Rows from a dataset
______
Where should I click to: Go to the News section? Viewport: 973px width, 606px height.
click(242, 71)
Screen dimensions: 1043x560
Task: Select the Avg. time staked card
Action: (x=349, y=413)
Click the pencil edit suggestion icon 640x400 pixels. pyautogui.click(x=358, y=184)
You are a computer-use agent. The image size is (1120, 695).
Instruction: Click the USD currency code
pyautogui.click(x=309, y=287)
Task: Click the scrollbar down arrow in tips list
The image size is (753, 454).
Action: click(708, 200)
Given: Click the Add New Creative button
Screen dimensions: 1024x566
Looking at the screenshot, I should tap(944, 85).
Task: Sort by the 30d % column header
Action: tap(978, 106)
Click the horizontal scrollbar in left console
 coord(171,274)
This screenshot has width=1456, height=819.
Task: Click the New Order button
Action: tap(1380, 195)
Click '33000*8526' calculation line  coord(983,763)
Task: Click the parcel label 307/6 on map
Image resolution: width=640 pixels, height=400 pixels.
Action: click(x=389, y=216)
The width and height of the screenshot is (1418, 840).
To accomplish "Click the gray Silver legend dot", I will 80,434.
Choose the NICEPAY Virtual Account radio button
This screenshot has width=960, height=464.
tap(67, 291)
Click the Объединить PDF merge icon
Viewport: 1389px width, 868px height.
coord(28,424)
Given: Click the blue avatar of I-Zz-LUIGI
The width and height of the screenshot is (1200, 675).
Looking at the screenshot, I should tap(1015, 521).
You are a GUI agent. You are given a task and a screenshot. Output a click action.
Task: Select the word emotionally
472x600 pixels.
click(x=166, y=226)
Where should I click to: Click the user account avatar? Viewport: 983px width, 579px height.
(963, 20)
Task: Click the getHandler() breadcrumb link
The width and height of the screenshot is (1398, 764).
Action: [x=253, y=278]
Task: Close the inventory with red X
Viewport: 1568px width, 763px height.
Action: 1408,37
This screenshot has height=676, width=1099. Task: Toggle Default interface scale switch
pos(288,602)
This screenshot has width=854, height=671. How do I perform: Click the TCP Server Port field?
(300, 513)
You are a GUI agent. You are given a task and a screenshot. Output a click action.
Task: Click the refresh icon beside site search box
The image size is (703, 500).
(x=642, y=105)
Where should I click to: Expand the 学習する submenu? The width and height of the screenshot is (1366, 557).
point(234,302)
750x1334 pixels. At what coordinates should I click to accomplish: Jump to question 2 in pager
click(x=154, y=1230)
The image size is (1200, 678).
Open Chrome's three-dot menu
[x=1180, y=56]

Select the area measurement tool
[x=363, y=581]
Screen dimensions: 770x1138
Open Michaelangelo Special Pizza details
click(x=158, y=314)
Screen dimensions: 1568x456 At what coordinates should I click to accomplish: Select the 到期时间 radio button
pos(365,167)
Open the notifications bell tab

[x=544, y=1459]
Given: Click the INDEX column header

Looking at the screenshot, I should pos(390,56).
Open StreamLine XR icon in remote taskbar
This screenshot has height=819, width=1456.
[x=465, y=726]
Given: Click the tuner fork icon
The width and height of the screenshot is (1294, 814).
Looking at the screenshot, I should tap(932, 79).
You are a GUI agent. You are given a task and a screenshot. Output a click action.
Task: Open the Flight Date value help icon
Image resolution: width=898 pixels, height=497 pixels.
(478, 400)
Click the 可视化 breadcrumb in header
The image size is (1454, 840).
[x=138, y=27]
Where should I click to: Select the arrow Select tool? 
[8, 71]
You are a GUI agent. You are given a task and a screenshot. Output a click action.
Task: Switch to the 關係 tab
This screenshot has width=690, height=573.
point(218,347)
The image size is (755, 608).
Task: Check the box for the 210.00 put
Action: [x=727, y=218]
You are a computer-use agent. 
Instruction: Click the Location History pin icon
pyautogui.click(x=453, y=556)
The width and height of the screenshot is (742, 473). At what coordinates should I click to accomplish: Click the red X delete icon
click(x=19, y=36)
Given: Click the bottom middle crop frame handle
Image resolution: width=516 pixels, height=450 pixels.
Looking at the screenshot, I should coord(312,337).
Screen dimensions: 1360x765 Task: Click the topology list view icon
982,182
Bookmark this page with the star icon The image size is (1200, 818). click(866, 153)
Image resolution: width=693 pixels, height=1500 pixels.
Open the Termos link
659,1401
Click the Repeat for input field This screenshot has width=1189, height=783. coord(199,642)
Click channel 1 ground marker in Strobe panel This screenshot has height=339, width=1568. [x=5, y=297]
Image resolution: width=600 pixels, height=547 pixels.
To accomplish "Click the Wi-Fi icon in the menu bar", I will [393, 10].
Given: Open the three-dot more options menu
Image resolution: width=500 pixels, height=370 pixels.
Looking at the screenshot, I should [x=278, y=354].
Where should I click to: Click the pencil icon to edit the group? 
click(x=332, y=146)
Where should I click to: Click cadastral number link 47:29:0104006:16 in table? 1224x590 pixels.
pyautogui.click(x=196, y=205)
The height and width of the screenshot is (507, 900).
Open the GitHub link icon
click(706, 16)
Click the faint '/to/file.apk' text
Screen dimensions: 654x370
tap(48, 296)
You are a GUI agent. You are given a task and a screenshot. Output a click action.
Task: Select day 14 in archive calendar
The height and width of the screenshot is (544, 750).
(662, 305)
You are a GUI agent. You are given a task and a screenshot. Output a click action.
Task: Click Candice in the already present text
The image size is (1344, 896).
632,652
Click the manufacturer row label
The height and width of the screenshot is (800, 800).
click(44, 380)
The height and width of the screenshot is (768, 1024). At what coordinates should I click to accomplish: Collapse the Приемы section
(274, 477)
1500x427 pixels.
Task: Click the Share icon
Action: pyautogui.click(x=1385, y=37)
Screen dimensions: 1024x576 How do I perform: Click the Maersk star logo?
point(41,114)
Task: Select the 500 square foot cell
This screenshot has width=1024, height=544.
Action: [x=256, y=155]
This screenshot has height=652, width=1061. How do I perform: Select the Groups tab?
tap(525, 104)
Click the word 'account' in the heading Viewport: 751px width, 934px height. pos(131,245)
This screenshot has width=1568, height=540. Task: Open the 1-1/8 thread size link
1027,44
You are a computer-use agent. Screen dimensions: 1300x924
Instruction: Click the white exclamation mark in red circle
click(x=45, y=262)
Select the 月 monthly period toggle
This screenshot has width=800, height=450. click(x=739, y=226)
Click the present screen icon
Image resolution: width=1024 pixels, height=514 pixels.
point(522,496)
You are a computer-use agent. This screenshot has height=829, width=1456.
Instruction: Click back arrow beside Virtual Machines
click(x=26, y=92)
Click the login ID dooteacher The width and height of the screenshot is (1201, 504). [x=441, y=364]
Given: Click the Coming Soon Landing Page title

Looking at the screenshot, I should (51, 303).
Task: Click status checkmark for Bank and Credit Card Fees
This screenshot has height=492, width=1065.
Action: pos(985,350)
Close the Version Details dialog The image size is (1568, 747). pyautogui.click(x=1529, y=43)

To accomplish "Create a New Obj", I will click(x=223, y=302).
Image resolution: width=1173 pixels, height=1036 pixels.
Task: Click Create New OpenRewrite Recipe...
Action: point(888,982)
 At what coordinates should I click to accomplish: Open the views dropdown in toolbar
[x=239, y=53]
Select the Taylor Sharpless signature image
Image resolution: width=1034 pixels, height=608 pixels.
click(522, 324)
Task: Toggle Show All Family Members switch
______
* Instructions for the task: Print the records above verbatim, from the line containing "Given: Open the three-dot more options menu" through the line containing "Action: [x=256, y=155]", including both of those lines.

* Finished exercise:
Given: Open the three-dot more options menu
Image resolution: width=500 pixels, height=370 pixels.
Looking at the screenshot, I should [x=278, y=354].
Where should I click to: Click the pencil icon to edit the group? 
click(x=332, y=146)
Where should I click to: Click cadastral number link 47:29:0104006:16 in table? 1224x590 pixels.
pyautogui.click(x=196, y=205)
The height and width of the screenshot is (507, 900).
Open the GitHub link icon
click(706, 16)
Click the faint '/to/file.apk' text
Screen dimensions: 654x370
tap(48, 296)
You are a GUI agent. You are given a task and a screenshot. Output a click action.
Task: Select day 14 in archive calendar
The height and width of the screenshot is (544, 750).
(662, 305)
You are a GUI agent. You are given a task and a screenshot. Output a click action.
Task: Click Candice in the already present text
The image size is (1344, 896).
632,652
Click the manufacturer row label
The height and width of the screenshot is (800, 800).
click(44, 380)
The height and width of the screenshot is (768, 1024). At what coordinates should I click to accomplish: Collapse the Приемы section
(274, 477)
1500x427 pixels.
Task: Click the Share icon
Action: pyautogui.click(x=1385, y=37)
Screen dimensions: 1024x576 How do I perform: Click the Maersk star logo?
point(41,114)
Task: Select the 500 square foot cell
This screenshot has width=1024, height=544.
Action: [x=256, y=155]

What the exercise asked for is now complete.